▶ [Work request]: The lines to return are the one containing "Click the layer 1 row header button" and all that follow it in the entries below, duplicated exactly and nothing else.

▶ [Data supplied]:
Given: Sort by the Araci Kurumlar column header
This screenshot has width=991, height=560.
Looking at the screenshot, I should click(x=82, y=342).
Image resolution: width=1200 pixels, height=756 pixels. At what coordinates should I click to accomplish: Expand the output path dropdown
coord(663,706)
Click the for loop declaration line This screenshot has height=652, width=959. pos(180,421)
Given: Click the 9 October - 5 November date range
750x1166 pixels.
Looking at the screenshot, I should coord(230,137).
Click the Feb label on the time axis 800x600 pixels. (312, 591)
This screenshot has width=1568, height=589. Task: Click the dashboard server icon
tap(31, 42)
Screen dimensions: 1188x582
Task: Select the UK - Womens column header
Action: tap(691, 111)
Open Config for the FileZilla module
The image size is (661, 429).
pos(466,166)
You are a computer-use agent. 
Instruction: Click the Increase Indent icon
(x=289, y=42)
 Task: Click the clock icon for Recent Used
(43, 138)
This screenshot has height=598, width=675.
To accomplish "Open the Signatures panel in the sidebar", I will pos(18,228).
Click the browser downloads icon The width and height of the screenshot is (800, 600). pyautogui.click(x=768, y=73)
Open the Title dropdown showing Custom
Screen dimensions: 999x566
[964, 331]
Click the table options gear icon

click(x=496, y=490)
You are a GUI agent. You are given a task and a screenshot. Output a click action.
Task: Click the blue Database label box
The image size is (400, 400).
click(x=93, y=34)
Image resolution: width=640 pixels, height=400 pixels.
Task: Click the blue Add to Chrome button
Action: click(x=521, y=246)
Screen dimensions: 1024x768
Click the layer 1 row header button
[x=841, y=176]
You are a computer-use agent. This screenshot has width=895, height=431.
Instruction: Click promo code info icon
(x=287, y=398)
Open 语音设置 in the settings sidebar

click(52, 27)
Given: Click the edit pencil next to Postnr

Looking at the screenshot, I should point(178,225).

▶ [Response]:
Click the layer 1 row header button
[x=841, y=176]
You are a computer-use agent. This screenshot has width=895, height=431.
Instruction: Click promo code info icon
(x=287, y=398)
Open 语音设置 in the settings sidebar

click(52, 27)
Given: Click the edit pencil next to Postnr

Looking at the screenshot, I should point(178,225).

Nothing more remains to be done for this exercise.